As somewhat of an obsessive perfectionist in certain technical regards, I found one of the conclusions of Mike Davidson’s Lessons From The Roundabout SEO Test to be interesting.
After doing a borderline legitimate (and certainly interesting!) analysis of why he’s the number 5 “Mike” on Google, Davidson concludes:
The findings do support my initial suspicions about web standards as they relate to SEO though: that they matter about as much as a cheap umbrella in a hailstorm. That is to say: kind of. Developers should write clean, semantic code as a matter of professionalism rather than search engine optimization.
That last part is what stuck with me, because it’s something I’ve had in the back of my head for a while. Having the leanest, most semantic markup isn’t going to save the world. Having tight, clean CSS isn’t going to save the dolphins. Validating isn’t going to save the giant panda. And so on.
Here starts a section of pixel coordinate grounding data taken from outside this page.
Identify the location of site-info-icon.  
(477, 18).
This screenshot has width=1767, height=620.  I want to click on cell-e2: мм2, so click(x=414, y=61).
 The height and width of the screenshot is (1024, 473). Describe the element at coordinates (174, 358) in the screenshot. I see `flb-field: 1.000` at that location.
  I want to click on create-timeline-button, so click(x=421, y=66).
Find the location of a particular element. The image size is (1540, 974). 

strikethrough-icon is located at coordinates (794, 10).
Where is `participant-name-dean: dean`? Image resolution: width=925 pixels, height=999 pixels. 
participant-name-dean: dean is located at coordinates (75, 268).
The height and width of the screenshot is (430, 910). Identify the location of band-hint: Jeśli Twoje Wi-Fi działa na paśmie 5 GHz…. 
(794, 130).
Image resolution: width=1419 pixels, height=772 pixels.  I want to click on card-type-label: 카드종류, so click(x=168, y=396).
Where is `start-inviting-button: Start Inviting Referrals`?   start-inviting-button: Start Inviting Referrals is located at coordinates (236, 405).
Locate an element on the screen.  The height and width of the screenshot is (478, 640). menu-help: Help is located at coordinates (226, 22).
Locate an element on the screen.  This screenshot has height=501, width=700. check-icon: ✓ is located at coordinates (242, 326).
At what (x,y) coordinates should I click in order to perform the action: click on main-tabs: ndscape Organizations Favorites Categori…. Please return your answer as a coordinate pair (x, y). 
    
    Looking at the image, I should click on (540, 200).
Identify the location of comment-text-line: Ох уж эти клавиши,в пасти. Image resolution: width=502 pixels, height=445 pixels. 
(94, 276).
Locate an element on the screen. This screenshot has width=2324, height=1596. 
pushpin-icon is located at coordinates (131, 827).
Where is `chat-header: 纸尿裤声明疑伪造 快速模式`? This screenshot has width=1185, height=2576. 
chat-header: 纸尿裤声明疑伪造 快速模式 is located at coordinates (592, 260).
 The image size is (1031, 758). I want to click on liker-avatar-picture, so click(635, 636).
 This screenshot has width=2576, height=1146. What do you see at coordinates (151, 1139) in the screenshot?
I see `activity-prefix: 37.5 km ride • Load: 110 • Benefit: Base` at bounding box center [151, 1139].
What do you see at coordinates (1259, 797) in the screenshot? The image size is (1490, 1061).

There are legitimate business and usability reasons to do each of these things, but there is also a deeper “being correct” sense which, I think, is actually valuable on projects with multiple contributors. When I get handed a collection of HTML and CSS which are views in an application and it’s my job to hook it up to a database, I feel good about working on it if the HTML and CSS is put together logically in a way I would have done it myself.
So, on top of the benefits it provides to customers, it’s a professional courtesy. You look at someone’s markup and stylesheets and you can say “ok, this is the sort of person who thinks like me and who I want to work with”.